# Brano del documento:
----

(di Danilo Quinto) Il 68,2% delle persone povere del Paese risiedono al Sud. E’ questo il dato più inquietante dell’ultimo Rapporto annuale dell’ISTAT, presentato negli scorsi giorni. Al Sud sono povere 23 famiglie su 100, al Nord, 4,9. Anche altri indicatori, sono gravi. Forte è al Sud la dimensione dell’abbandono scolastico nelle scuole secondarie superiori: un iscritto su tre non ha conseguito il diploma, rispetto a meno di uno su quattro nelle altre macro aree.
All’Università si iscrive il 21,7% dei nati negli anni ‘70, contro il 33% del Centro e il 26,1% del Nord. I livelli qualitativi dei servizi sanitari sono inferiori al resto del Paese, nonostante l’enorme dispendio di risorse pubbliche ad essi destinati che costituiscono un’ipoteca sui bilanci delle regioni. Nel 2010, il Servizio sanitario nazionale ha speso 111.168 milioni di euro, pari a 1.833 euro pro capite. A livello regionale, esiste uno scarto di circa 500 euro pro capite tra la provincia autonoma di Bolzano, che spende mediamente 2.191 euro per ogni residente e la Sicilia, che ne spende 1.690. I principali squilibri tra regioni si osservano, in particolare, per i servizi preposti alla presa in carico di pazienti cronici, degli anziani, dei disabili.

----

# Estratto dei dati:

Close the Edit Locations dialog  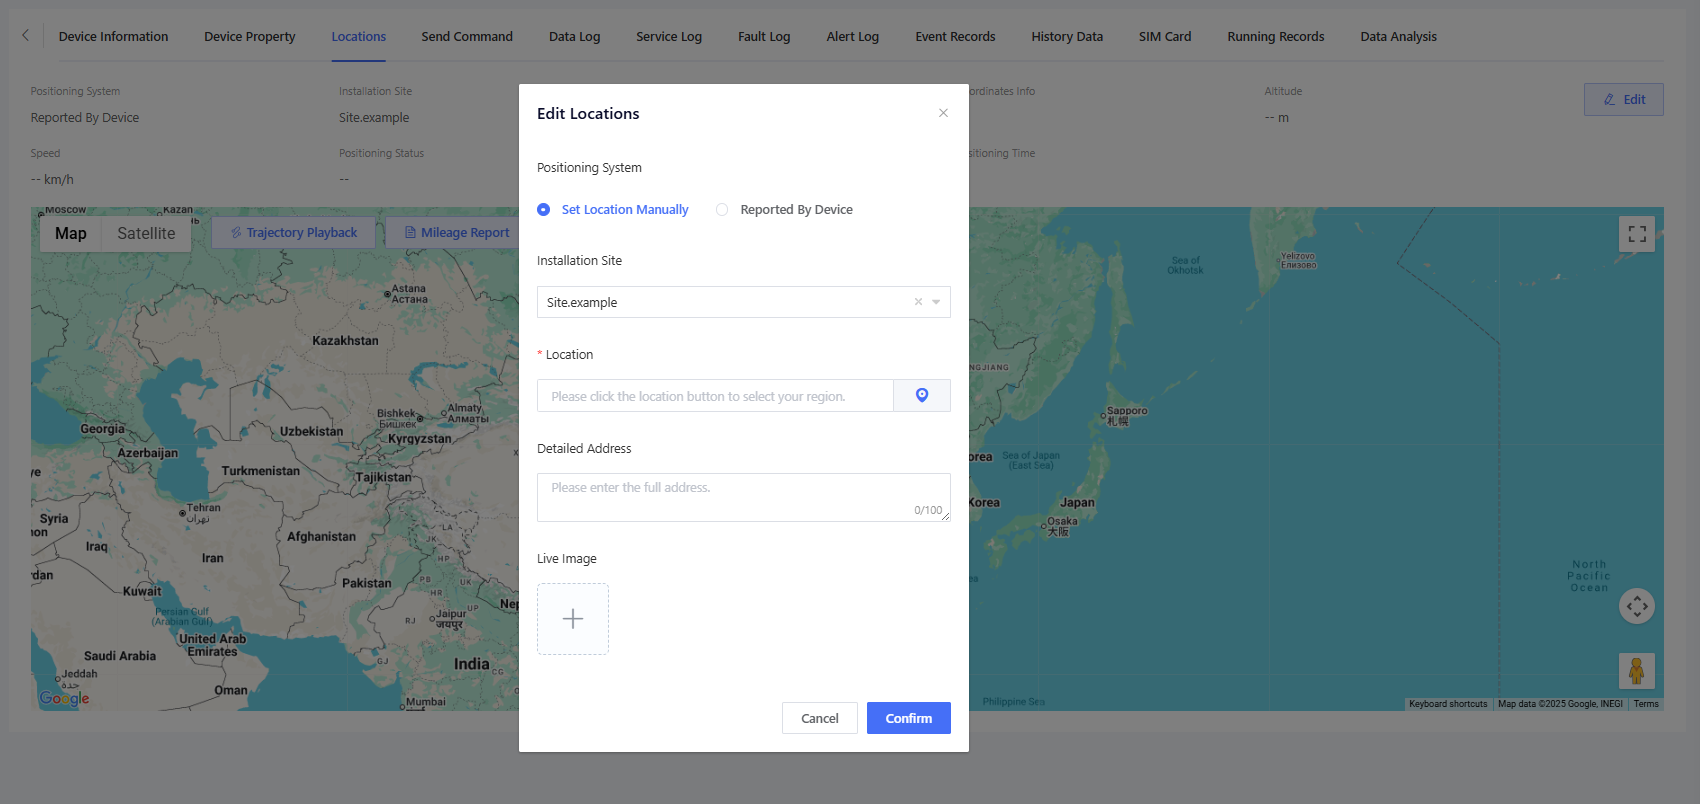(x=943, y=113)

----

# Esercizi da svolgere:
- a) Ricopia parola per parola una parte del brano sul rapporto ISTAT, cominciando dalle parole "(di Danilo Quinto)" e fermandoti dopo "altre macro aree.".
- b) Secondo il brano sul rapporto ISTAT, le affermazioni seguenti sono vere? Rispondi sì o no a ciascuna, citando le parole del brano che lo dimostrano.
(i) Al Nord sono povere 4,9 famiglie su 100.
(ii) Nel 2010 il Servizio sanitario nazionale ha speso 1.690 euro pro capite.
(iii) Al Centro si iscrive all'Università il 26,1% dei nati negli anni '70.
- c) Rispondi a queste domande sul brano sul rapporto ISTAT.
(i) Quale percentuale delle persone povere del Paese risiede al Sud?
(ii) Quanti iscritti alle scuole secondarie superiori del Sud non hanno conseguito il diploma?
(iii) Quanto spende mediamente per ogni residente la provincia autonoma di Bolzano?

# Risposte:
- a)
(di Danilo Quinto) Il 68,2% delle persone povere del Paese risiedono al Sud. E’ questo il dato più inquietante dell’ultimo Rapporto annuale dell’ISTAT, presentato negli scorsi giorni. Al Sud sono povere 23 famiglie su 100, al Nord, 4,9. Anche altri indicatori, sono gravi. Forte è al Sud la dimensione dell’abbandono scolastico nelle scuole secondarie superiori: un iscritto su tre non ha conseguito il diploma, rispetto a meno di uno su quattro nelle altre macro aree.

- b)
(i) Sì: "Al Sud sono povere 23 famiglie su 100, al Nord, 4,9."
(ii) No: "Nel 2010, il Servizio sanitario nazionale ha speso 111.168 milioni di euro, pari a 1.833 euro pro capite."
(iii) No: "contro il 33% del Centro e il 26,1% del Nord"

- c)
(i) Il 68,2%.
(ii) Uno su tre.
(iii) 2.191 euro.